Doctors then told her parents that Matlin should attend a school for the deaf. Her parents were never satisfied with that idea because they did not want their child to go to bed each night without having someone to tell her they loved her.
So instead they defied the doctors and raised Matlin at home.
“In 1968, it was a novel concept to send a deaf child to a hearing school,” Matlin said. “My parents encouraged me to explore and be independent. Sometimes I got a little too independent, but it was all a part of growing up deaf or not.”
Her parents’ defiance and determination to raise Matlin as a normal kid regardless of her impairment eventually rubbed off.
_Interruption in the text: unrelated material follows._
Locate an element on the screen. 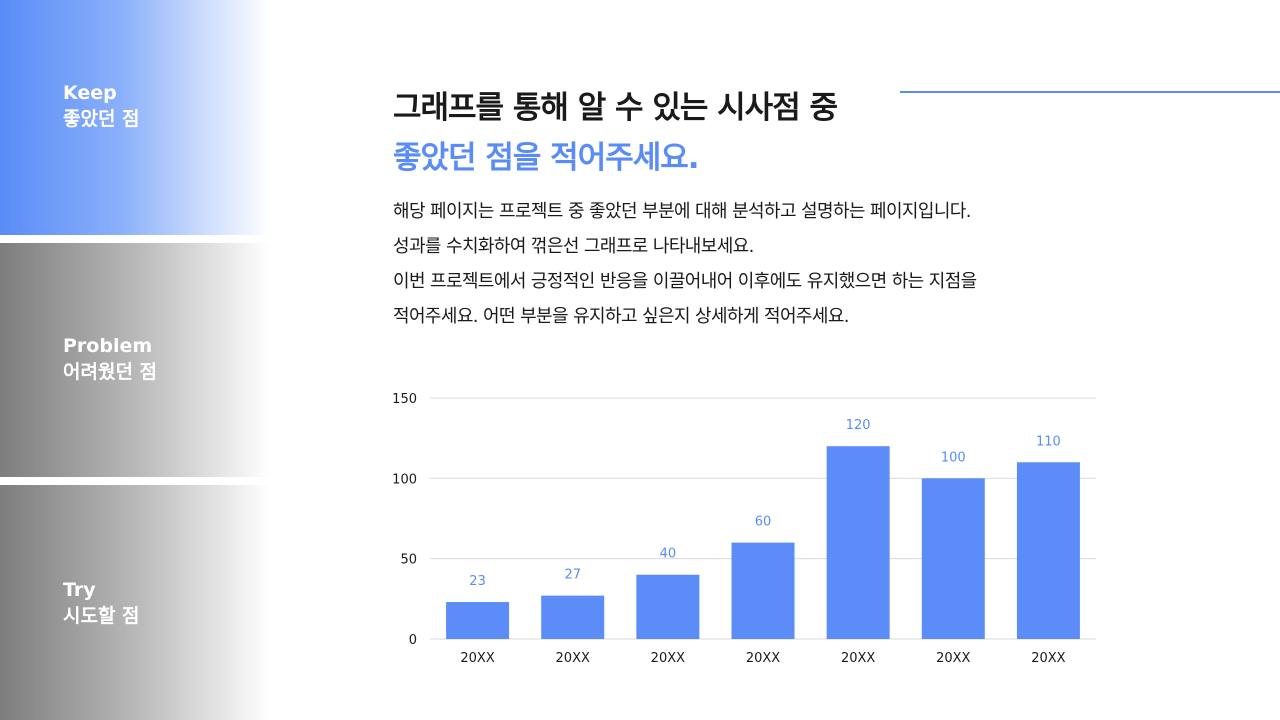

“My parents showed me that if I had the will, the desire and most importantly the opportunity to make a change happen for myself, despite what people thought of me, I could be whatever I wanted to be,” Matlin said.
Symposium attendee and SMU senior environmental engineering major Ingrid Castillo admired the willingness and desire Matlin expressed. She felt empowered by Matlin’s message.
“I agree with this idea that if you will it then it will happen,” Castillo said. “You don’t need someone else’s approval. It was important to see and witness a strong independent woman.”
Although Matlin’s parents raised her to be independent and fight for what she wanted, she admits her mother was not always convinced that going to Hollywood and becoming an actress was ideal.
“In her mind, no one would ever give a deaf woman a chance in Hollywood,” Matlin said. “I was determined to follow my dreams and fight for what I wanted.”
After receiving the infamous pity depicted Academy Award and later a Golden Globe, Matlin has achieved more than she ever envisioned including four Emmy nominations, two People’s Choice Awards and numerous other award nominations.
She’s also a wife and mother to four children, and she credits her parents for instilling in her the fight she needed to dream big and define her own destiny.
“Life is about having the courage to dream and affect change despite what barriers are out there,” Matlin said. “No matter how society labels us, in the end success comes as it can to anyone.”